(Saved data entries)
#####

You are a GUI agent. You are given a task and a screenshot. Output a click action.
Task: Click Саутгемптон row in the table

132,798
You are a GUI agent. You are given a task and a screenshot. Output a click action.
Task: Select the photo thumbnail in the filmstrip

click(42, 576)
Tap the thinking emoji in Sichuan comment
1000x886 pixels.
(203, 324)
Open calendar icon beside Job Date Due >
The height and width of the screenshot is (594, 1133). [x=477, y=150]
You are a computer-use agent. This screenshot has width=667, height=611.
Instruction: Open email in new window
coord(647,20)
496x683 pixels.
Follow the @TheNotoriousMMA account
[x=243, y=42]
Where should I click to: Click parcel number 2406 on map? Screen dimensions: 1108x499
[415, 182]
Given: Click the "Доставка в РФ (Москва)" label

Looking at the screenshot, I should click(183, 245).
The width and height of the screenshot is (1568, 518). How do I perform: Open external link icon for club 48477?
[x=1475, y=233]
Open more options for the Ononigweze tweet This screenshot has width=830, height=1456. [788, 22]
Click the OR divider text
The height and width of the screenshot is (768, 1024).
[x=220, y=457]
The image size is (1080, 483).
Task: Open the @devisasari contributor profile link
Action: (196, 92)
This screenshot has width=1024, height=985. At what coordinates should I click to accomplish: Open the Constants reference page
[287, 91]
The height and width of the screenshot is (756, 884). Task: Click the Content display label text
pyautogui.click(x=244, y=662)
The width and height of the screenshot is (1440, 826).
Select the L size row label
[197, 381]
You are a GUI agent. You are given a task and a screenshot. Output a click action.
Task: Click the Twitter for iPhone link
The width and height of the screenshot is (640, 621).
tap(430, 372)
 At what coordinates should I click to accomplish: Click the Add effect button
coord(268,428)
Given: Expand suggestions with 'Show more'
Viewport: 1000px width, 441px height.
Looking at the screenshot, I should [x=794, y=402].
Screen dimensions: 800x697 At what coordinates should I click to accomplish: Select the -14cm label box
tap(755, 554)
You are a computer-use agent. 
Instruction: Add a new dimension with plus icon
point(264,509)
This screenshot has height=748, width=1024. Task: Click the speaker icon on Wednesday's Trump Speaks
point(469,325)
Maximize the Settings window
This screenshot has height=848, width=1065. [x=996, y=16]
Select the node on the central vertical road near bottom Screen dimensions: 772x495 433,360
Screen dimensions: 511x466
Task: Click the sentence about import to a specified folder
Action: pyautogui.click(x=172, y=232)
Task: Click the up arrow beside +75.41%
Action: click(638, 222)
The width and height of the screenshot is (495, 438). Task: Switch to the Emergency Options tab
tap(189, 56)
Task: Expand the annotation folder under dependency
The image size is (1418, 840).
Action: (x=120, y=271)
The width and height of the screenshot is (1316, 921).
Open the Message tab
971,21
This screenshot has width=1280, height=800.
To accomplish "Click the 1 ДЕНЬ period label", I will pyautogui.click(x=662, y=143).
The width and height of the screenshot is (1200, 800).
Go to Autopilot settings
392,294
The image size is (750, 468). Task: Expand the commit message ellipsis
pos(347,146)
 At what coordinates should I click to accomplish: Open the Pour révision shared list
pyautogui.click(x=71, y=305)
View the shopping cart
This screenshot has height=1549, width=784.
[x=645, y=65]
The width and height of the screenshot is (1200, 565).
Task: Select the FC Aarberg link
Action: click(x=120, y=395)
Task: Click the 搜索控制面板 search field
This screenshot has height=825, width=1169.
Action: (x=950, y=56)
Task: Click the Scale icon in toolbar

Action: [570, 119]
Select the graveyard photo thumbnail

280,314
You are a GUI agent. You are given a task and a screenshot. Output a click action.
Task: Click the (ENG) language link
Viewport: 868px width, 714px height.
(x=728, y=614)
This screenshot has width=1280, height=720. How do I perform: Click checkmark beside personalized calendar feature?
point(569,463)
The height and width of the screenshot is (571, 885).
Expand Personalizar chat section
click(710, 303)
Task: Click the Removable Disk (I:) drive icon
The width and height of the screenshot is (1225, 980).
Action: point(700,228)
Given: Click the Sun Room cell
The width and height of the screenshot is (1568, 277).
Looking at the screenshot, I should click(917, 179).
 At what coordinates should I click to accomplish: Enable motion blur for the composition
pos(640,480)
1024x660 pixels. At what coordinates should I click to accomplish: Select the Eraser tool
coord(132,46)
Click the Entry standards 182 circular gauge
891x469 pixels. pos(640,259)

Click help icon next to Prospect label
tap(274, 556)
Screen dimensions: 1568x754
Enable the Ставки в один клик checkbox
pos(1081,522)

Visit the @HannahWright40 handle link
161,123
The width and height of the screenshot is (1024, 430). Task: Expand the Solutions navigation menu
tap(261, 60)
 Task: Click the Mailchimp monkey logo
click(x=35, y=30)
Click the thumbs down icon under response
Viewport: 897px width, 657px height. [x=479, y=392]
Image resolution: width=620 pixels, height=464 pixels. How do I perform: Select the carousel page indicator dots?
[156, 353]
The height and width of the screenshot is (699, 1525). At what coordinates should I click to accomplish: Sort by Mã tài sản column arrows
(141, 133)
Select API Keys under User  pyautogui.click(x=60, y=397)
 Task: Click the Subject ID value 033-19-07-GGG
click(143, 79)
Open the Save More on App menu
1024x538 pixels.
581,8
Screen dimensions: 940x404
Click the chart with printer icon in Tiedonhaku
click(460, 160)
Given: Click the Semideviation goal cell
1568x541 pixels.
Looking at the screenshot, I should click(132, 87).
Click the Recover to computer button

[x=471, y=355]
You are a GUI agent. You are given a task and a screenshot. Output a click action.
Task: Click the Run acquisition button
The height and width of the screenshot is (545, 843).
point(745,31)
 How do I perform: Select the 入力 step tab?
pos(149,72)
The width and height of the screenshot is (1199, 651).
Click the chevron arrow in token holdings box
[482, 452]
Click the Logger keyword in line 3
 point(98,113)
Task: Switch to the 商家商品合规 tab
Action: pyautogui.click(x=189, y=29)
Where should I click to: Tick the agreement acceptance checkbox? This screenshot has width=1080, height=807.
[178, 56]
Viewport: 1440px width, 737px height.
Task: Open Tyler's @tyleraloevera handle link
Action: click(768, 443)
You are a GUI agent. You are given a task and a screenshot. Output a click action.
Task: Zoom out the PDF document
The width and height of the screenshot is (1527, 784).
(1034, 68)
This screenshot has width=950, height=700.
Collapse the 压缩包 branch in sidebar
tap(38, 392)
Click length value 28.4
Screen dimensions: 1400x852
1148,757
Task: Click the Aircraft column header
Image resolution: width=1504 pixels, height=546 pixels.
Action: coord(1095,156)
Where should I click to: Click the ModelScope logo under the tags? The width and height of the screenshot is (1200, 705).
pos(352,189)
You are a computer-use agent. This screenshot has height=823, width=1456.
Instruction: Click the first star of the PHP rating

#####

Reproduce the whole of the records exactly, so that no line differs from the source above.

You are a GUI agent. You are given a task and a screenshot. Output a click action.
Task: Click Саутгемптон row in the table

132,798
You are a GUI agent. You are given a task and a screenshot. Output a click action.
Task: Select the photo thumbnail in the filmstrip

click(42, 576)
Tap the thinking emoji in Sichuan comment
1000x886 pixels.
(203, 324)
Open calendar icon beside Job Date Due >
The height and width of the screenshot is (594, 1133). [x=477, y=150]
You are a computer-use agent. This screenshot has width=667, height=611.
Instruction: Open email in new window
coord(647,20)
496x683 pixels.
Follow the @TheNotoriousMMA account
[x=243, y=42]
Where should I click to: Click parcel number 2406 on map? Screen dimensions: 1108x499
[415, 182]
Given: Click the "Доставка в РФ (Москва)" label

Looking at the screenshot, I should click(183, 245).
The width and height of the screenshot is (1568, 518). How do I perform: Open external link icon for club 48477?
[x=1475, y=233]
Open more options for the Ononigweze tweet This screenshot has width=830, height=1456. [788, 22]
Click the OR divider text
The height and width of the screenshot is (768, 1024).
[x=220, y=457]
The image size is (1080, 483).
Task: Open the @devisasari contributor profile link
Action: (196, 92)
This screenshot has width=1024, height=985. At what coordinates should I click to accomplish: Open the Constants reference page
[287, 91]
The height and width of the screenshot is (756, 884). Task: Click the Content display label text
pyautogui.click(x=244, y=662)
The width and height of the screenshot is (1440, 826).
Select the L size row label
[197, 381]
You are a GUI agent. You are given a task and a screenshot. Output a click action.
Task: Click the Twitter for iPhone link
The width and height of the screenshot is (640, 621).
tap(430, 372)
 At what coordinates should I click to accomplish: Click the Add effect button
coord(268,428)
Given: Expand suggestions with 'Show more'
Viewport: 1000px width, 441px height.
Looking at the screenshot, I should [x=794, y=402].
Screen dimensions: 800x697 At what coordinates should I click to accomplish: Select the -14cm label box
tap(755, 554)
You are a computer-use agent. 
Instruction: Add a new dimension with plus icon
point(264,509)
This screenshot has height=748, width=1024. Task: Click the speaker icon on Wednesday's Trump Speaks
point(469,325)
Maximize the Settings window
This screenshot has height=848, width=1065. [x=996, y=16]
Select the node on the central vertical road near bottom Screen dimensions: 772x495 433,360
Screen dimensions: 511x466
Task: Click the sentence about import to a specified folder
Action: pyautogui.click(x=172, y=232)
Task: Click the up arrow beside +75.41%
Action: click(638, 222)
The width and height of the screenshot is (495, 438). Task: Switch to the Emergency Options tab
tap(189, 56)
Task: Expand the annotation folder under dependency
The image size is (1418, 840).
Action: (x=120, y=271)
The width and height of the screenshot is (1316, 921).
Open the Message tab
971,21
This screenshot has width=1280, height=800.
To accomplish "Click the 1 ДЕНЬ period label", I will pyautogui.click(x=662, y=143).
The width and height of the screenshot is (1200, 800).
Go to Autopilot settings
392,294
The image size is (750, 468). Task: Expand the commit message ellipsis
pos(347,146)
 At what coordinates should I click to accomplish: Open the Pour révision shared list
pyautogui.click(x=71, y=305)
View the shopping cart
This screenshot has height=1549, width=784.
[x=645, y=65]
The width and height of the screenshot is (1200, 565).
Task: Select the FC Aarberg link
Action: click(x=120, y=395)
Task: Click the 搜索控制面板 search field
This screenshot has height=825, width=1169.
Action: (x=950, y=56)
Task: Click the Scale icon in toolbar

Action: [570, 119]
Select the graveyard photo thumbnail

280,314
You are a GUI agent. You are given a task and a screenshot. Output a click action.
Task: Click the (ENG) language link
Viewport: 868px width, 714px height.
(x=728, y=614)
This screenshot has width=1280, height=720. How do I perform: Click checkmark beside personalized calendar feature?
point(569,463)
The height and width of the screenshot is (571, 885).
Expand Personalizar chat section
click(710, 303)
Task: Click the Removable Disk (I:) drive icon
The width and height of the screenshot is (1225, 980).
Action: point(700,228)
Given: Click the Sun Room cell
The width and height of the screenshot is (1568, 277).
Looking at the screenshot, I should click(917, 179).
 At what coordinates should I click to accomplish: Enable motion blur for the composition
pos(640,480)
1024x660 pixels. At what coordinates should I click to accomplish: Select the Eraser tool
coord(132,46)
Click the Entry standards 182 circular gauge
891x469 pixels. pos(640,259)

Click help icon next to Prospect label
tap(274, 556)
Screen dimensions: 1568x754
Enable the Ставки в один клик checkbox
pos(1081,522)

Visit the @HannahWright40 handle link
161,123
The width and height of the screenshot is (1024, 430). Task: Expand the Solutions navigation menu
tap(261, 60)
 Task: Click the Mailchimp monkey logo
click(x=35, y=30)
Click the thumbs down icon under response
Viewport: 897px width, 657px height. [x=479, y=392]
Image resolution: width=620 pixels, height=464 pixels. How do I perform: Select the carousel page indicator dots?
[156, 353]
The height and width of the screenshot is (699, 1525). At what coordinates should I click to accomplish: Sort by Mã tài sản column arrows
(141, 133)
Select API Keys under User  pyautogui.click(x=60, y=397)
 Task: Click the Subject ID value 033-19-07-GGG
click(143, 79)
Open the Save More on App menu
1024x538 pixels.
581,8
Screen dimensions: 940x404
Click the chart with printer icon in Tiedonhaku
click(460, 160)
Given: Click the Semideviation goal cell
1568x541 pixels.
Looking at the screenshot, I should click(132, 87).
Click the Recover to computer button

[x=471, y=355]
You are a GUI agent. You are given a task and a screenshot. Output a click action.
Task: Click the Run acquisition button
The height and width of the screenshot is (545, 843).
point(745,31)
 How do I perform: Select the 入力 step tab?
pos(149,72)
The width and height of the screenshot is (1199, 651).
Click the chevron arrow in token holdings box
[482, 452]
Click the Logger keyword in line 3
 point(98,113)
Task: Switch to the 商家商品合规 tab
Action: pyautogui.click(x=189, y=29)
Where should I click to: Tick the agreement acceptance checkbox? This screenshot has width=1080, height=807.
[178, 56]
Viewport: 1440px width, 737px height.
Task: Open Tyler's @tyleraloevera handle link
Action: click(768, 443)
You are a GUI agent. You are given a task and a screenshot. Output a click action.
Task: Zoom out the PDF document
The width and height of the screenshot is (1527, 784).
(1034, 68)
This screenshot has width=950, height=700.
Collapse the 压缩包 branch in sidebar
tap(38, 392)
Click length value 28.4
Screen dimensions: 1400x852
1148,757
Task: Click the Aircraft column header
Image resolution: width=1504 pixels, height=546 pixels.
Action: coord(1095,156)
Where should I click to: Click the ModelScope logo under the tags? The width and height of the screenshot is (1200, 705).
pos(352,189)
You are a computer-use agent. This screenshot has height=823, width=1456.
Instruction: Click the first star of the PHP rating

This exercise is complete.